Example steps in .circleci/config.yml:

- run:
    name: Check if there are newer base images on Docker Hub
    command: |
      BASE_IMAGE_NAMES=$(grep "^FROM" Dockerfile-production | cut -d' ' -f2 | uniq)
      cp Dockerfile-production docker-layer-caching-key.txt
      for n in $BASE_IMAGE_NAMES; do

        if grep -q ':' <<< "$n"; then
          REPOSITORY=$(cut -d':' -f1 <<< "$n")
          TAG=$(cut -d':' -f2 <<< "$n")
        else
          REPOSITORY=$n
          TAG="latest"
        fi

        # If there is no slash in the repo name, it is an official image,
        # we will need to prepend library/ to it
        if ! grep -q '/' <<< "$REPOSITORY"; then
          REPOSITORY="library/$REPOSITORY"
        fi

        # Source: https://stackoverflow.com/questions/41808763/how-to-determine-the-docker-image-id-for-a-tag-via-docker-hub-api
        TOKEN=$(curl -s "https://auth.docker.io/token?service=registry.docker.io&scope=repository:$REPOSITORY:pull" | jq -r .token)
        IMAGE_DIGEST=$(curl -s -H "Authorization: Bearer $TOKEN" -H "Accept: application/vnd.docker.distribution.manifest.v2+json" https://index.docker.io/v2/$REPOSITORY/manifests/$TAG | jq -r .config.digest)

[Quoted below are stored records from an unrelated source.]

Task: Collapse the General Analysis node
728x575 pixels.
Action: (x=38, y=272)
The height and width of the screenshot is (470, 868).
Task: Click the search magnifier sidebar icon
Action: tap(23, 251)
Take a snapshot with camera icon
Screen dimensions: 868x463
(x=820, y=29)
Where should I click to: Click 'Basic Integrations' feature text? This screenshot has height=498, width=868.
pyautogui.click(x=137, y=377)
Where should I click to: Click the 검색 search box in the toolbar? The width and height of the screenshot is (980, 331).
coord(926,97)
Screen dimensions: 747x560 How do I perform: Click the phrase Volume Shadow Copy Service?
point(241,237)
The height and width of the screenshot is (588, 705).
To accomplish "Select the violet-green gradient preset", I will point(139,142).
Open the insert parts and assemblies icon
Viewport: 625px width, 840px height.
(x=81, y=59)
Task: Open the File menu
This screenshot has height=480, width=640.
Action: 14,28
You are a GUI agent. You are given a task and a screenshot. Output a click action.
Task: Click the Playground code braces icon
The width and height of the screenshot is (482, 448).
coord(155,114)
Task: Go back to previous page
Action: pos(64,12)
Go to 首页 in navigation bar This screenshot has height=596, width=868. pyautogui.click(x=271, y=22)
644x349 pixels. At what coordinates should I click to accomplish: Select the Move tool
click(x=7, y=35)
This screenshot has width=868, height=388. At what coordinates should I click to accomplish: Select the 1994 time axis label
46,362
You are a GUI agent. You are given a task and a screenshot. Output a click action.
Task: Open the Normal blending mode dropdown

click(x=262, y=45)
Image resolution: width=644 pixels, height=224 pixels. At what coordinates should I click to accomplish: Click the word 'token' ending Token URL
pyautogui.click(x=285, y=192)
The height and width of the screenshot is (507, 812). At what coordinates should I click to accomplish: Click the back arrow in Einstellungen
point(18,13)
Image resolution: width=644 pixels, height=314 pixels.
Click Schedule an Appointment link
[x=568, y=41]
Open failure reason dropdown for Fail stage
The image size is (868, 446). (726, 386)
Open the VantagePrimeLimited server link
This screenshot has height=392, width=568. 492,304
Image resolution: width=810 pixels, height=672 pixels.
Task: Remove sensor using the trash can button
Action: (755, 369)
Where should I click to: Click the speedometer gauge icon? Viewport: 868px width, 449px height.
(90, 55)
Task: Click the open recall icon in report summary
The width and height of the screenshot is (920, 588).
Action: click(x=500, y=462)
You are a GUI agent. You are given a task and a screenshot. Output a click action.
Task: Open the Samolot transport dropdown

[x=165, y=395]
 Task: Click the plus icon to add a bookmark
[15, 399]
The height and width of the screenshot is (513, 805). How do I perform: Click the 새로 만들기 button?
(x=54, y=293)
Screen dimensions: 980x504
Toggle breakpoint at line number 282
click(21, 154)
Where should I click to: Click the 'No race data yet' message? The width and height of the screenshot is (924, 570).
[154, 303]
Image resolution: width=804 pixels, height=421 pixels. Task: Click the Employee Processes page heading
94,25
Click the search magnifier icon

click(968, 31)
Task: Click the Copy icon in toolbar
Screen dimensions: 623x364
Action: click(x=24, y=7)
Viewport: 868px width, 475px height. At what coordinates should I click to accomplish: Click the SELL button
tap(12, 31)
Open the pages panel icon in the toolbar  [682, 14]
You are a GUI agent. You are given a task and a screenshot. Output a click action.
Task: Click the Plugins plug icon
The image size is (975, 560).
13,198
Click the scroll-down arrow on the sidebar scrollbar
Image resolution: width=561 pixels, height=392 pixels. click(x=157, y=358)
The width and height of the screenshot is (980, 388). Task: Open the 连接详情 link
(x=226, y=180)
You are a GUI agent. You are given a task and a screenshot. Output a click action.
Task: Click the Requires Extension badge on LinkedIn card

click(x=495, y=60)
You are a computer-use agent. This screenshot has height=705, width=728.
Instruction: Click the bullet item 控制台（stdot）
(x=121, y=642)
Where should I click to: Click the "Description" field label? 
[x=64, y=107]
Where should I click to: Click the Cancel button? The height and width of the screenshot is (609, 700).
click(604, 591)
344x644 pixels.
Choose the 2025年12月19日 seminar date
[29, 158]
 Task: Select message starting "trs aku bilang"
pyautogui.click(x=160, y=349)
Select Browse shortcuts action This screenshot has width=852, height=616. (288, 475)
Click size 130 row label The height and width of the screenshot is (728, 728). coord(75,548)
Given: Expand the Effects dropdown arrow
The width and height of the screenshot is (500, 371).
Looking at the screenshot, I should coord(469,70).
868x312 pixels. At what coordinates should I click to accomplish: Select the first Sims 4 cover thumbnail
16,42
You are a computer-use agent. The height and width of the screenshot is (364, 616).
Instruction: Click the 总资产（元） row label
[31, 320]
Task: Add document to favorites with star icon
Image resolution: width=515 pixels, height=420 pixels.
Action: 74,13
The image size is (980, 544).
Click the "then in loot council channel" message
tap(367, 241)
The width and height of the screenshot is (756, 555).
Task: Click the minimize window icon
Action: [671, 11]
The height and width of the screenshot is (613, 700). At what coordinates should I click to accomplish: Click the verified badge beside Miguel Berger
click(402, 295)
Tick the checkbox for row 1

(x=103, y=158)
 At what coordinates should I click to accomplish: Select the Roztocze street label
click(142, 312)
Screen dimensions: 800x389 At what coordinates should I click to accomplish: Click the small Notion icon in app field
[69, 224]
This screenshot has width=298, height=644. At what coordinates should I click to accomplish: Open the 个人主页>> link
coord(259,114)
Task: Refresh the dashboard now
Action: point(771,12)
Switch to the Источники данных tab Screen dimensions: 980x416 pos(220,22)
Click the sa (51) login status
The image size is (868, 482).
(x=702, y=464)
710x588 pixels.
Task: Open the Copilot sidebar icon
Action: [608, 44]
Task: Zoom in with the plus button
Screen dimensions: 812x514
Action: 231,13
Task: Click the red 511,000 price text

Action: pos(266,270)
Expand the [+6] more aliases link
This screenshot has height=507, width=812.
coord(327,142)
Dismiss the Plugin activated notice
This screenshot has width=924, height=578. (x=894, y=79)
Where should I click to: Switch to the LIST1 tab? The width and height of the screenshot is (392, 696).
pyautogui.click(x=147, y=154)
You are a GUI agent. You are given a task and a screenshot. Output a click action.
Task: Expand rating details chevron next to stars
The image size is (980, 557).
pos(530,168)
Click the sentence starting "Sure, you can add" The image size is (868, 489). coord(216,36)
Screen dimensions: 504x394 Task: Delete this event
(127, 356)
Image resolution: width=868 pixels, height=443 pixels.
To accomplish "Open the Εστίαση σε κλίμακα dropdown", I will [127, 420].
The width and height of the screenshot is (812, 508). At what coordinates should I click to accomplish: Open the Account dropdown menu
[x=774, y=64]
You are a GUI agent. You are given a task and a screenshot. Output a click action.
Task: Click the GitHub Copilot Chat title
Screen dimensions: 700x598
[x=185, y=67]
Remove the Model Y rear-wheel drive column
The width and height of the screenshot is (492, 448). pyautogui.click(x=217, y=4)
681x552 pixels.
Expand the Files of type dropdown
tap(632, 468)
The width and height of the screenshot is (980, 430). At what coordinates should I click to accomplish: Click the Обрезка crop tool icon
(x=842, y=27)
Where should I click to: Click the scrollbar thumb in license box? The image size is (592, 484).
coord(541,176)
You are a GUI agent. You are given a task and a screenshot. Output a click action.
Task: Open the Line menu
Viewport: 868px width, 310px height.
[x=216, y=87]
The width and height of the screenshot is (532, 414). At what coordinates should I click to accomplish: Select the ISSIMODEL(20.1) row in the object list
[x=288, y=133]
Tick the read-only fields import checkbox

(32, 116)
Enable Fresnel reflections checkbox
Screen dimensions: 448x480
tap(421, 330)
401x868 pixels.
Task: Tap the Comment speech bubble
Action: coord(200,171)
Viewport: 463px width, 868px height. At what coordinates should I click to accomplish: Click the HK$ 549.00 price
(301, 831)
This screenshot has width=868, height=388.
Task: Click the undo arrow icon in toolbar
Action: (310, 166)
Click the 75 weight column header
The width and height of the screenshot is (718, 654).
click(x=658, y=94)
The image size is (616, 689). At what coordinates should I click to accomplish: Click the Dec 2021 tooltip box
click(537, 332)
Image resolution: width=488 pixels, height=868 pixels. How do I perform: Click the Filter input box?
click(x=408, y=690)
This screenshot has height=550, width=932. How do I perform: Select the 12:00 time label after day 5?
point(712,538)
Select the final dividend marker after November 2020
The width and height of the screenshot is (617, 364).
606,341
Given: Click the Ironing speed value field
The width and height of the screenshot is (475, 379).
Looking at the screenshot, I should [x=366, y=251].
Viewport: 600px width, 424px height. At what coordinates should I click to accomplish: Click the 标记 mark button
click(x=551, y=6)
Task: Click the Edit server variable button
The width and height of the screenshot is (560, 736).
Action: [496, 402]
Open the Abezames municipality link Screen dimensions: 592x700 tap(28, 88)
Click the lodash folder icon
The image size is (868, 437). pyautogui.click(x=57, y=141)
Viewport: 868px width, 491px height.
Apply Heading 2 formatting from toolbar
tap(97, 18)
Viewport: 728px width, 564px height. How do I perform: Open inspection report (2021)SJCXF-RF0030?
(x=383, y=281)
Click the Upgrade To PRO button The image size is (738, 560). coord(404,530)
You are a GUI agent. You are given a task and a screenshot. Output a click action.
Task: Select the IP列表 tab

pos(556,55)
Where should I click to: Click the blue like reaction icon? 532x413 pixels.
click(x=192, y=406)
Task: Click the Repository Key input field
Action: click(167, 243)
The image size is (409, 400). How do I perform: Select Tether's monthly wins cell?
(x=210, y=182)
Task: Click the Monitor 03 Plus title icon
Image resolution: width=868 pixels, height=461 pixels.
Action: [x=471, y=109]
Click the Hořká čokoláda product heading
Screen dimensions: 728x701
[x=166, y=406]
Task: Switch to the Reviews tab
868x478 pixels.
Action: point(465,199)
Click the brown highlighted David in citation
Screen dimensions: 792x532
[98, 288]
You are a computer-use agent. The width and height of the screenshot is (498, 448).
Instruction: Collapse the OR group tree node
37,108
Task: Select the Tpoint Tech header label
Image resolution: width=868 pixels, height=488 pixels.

        # Append the newfound IDs to form the key
        echo $IMAGE_DIGEST >> docker-layer-caching-key.txt
      done
- restore_cache:
    keys:
      - docker-layers-{{ checksum "docker-layer-caching-key.txt" }}
      - docker-layers-{{ checksum "docker-layer-caching-key.txt" }}-{{ checksum "Gemfile.lock" }}
- run:
    name: Load Docker layer cache
    command: |
      # credits to: https://blog.jondh.me.uk/2018/04/strategies-for-docker-layer-caching-in-circleci/
      set +o pipefail
      if [ -f /home/circleci/docker-caches/${CIRCLE_PROJECT_REPONAME}.tar.gz ]; then
        gunzip -c /home/circleci/docker-caches/${CIRCLE_PROJECT_REPONAME}.tar.gz | docker load;
        docker images;
      fi
- run:
    name: Building & pushing docker image
    command: |
      source env_file
      docker build \
        -f Dockerfile-production \
        -t $DOCKER_IMAGE_NAME:$DOCKER_IMAGE_TAG \
        --build-arg SSH_CHECKOUT_KEY="$(cat ~/.ssh/id_rsa)" \
        .
      docker tag $DOCKER_IMAGE_NAME:$DOCKER_IMAGE_TAG $DOCKER_IMAGE_NAME:latest
      eval $(aws ecr get-login --no-include-email --region ap-southeast-1)
      docker push $DOCKER_IMAGE_NAME:$DOCKER_IMAGE_TAG
      docker push $DOCKER_IMAGE_NAME:latest
- run:
    name: Deploy to cluster
    command: |
      # redacted
- run:
    name: Save Docker layer cache
    command: |
      mkdir -p /home/circleci/docker-caches
      docker build \
        -f Dockerfile-production \
        --tag $DOCKER_IMAGE_NAME \
        --build-arg SSH_CHECKOUT_KEY="$(cat ~/.ssh/id_rsa)" . \
        | grep '\-\-\->' \
        | grep -v 'Using cache' \
        | sed -e 's/[ >-]//g' > /tmp/layers.txt
      docker save $(cat /tmp/layers.txt) | gzip > /home/circleci/docker-caches/${CIRCLE_PROJECT_REPONAME}.tar.gz
- save_cache:
    key: docker-layers-{{ checksum "docker-layer-caching-key.txt" }}
    paths:
      - /home/circleci/docker-caches
- save_cache:
    key: docker-layers-{{ checksum "docker-layer-caching-key.txt" }}-{{ checksum "Gemfile.lock" }}
    paths:
      - /home/circleci/docker-caches

This is the solution I managed to come up with. If you have other ideas on how to go about this, please let me know. Thanks!